わたしが入寺した頃は物のない時代でしたが、お寺ではご飯は意外と多く食べられたんです。ご飯のおかわりは出来たんですが、おかずは限られていました。たまにじゃが芋と油揚げのカレーライスもでました。他は椎茸丼ですね。椎茸を焼いて、生姜醤油にひたして、どんぶりのご飯のあいだに入れて、また上にも椎茸を乗せます。これはお客様にお出しする特別な料理です。お客様が来られた時にだけ食べられるご馳走でした。夏休みは、昼は毎日素麺です。保存が悪いもんだから虫がついていたりするんですよ。それでも食べようとしたら、その虫だって動物性たんぱく質やと言われました。(笑) それから、まぜご飯といいますか、色ご飯といいますか。野菜をいっぱい入れて、人参、牛蒡、芋とか。そういうご飯の時もありました。味つけは醤油を入れてかき混ぜて。そのご飯の場合は他におかずはありません。お汁があるだけです。お汁の具は油揚げや豆腐、菜っ葉ですね。精進料理ですから卵も入れません。正月になると、一日目は味噌汁のお雑煮なんです。二日目はすまし汁のお雑煮。三日目は小豆粥のお雑煮なんです。夜通しお参りしますからお腹空きましてね。お餅をいっぱい食べました。皆で「今日何個食べた?」という具合に競争しながら。大きなお椀にいっぺんに5つくらい入れて、ひたすら食べました。(笑)
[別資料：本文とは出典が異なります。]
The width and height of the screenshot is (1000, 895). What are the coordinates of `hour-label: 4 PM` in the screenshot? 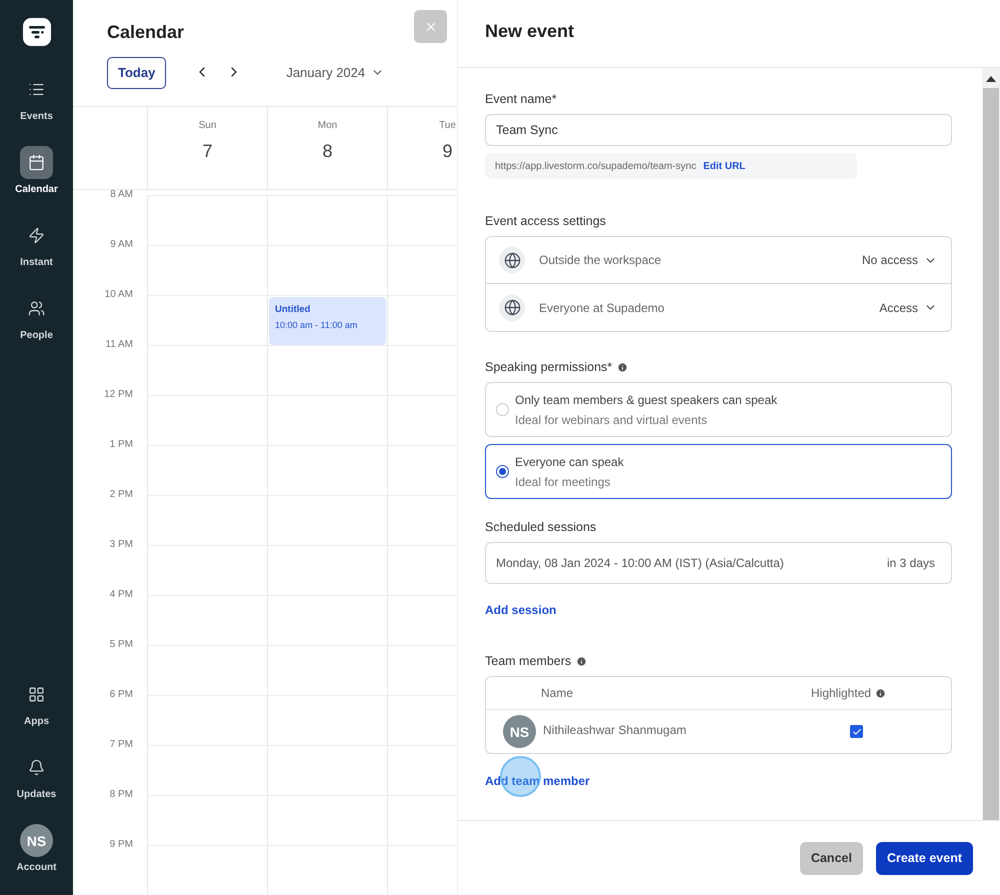 It's located at (121, 595).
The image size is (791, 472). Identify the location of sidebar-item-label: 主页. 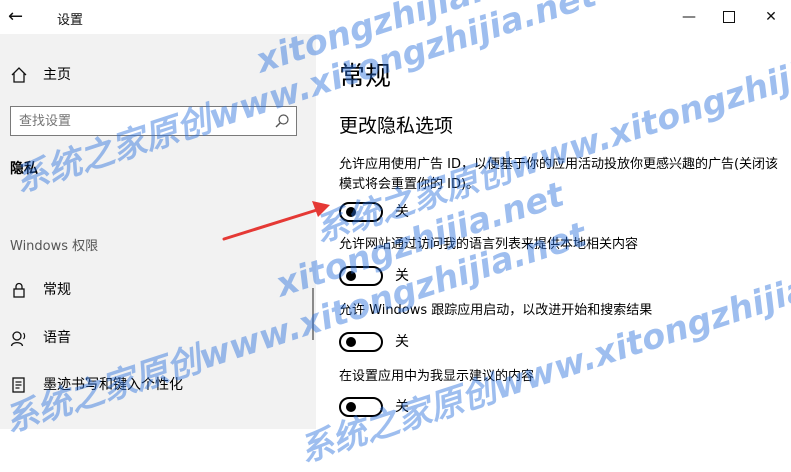
(57, 75).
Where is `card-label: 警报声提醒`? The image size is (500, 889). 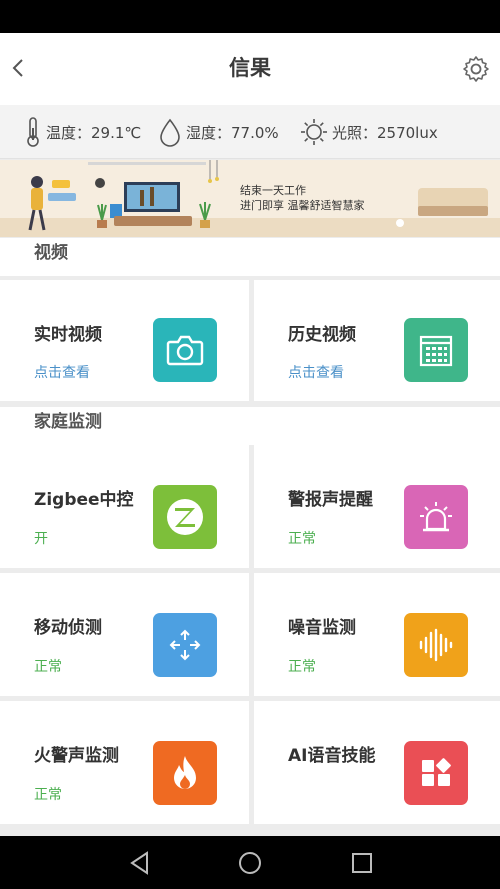
card-label: 警报声提醒 is located at coordinates (330, 500).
子どもの頃の話ですが、岐阜に住んでいた当時、4つか5つのときにおじいさんがたててくれたお抹茶を初めて飲ませてもらったんです。ピンク色をしたようかんを食べて、そのあとお抹茶を飲んだんです。・・・うまいなぁ・・・と思いましたね。お抹茶の味とようかんの味がマッチして、子ども心にお抹茶がなんとも言えなくおいしかったです。泡立ったお茶なんて飲んだことなかったからね。普通、子どもはお抹茶なんて好みませんけどね。それから何年も経って奈良に来てから、お抹茶が出て、「あ、これだな。」と思いました。初めて飲んだときはお抹茶という言葉も知りませんでしたから、こちらへ来てそれがお抹茶と知りました。久しぶりにいただいたそのお抹茶もまた、美味しかったです。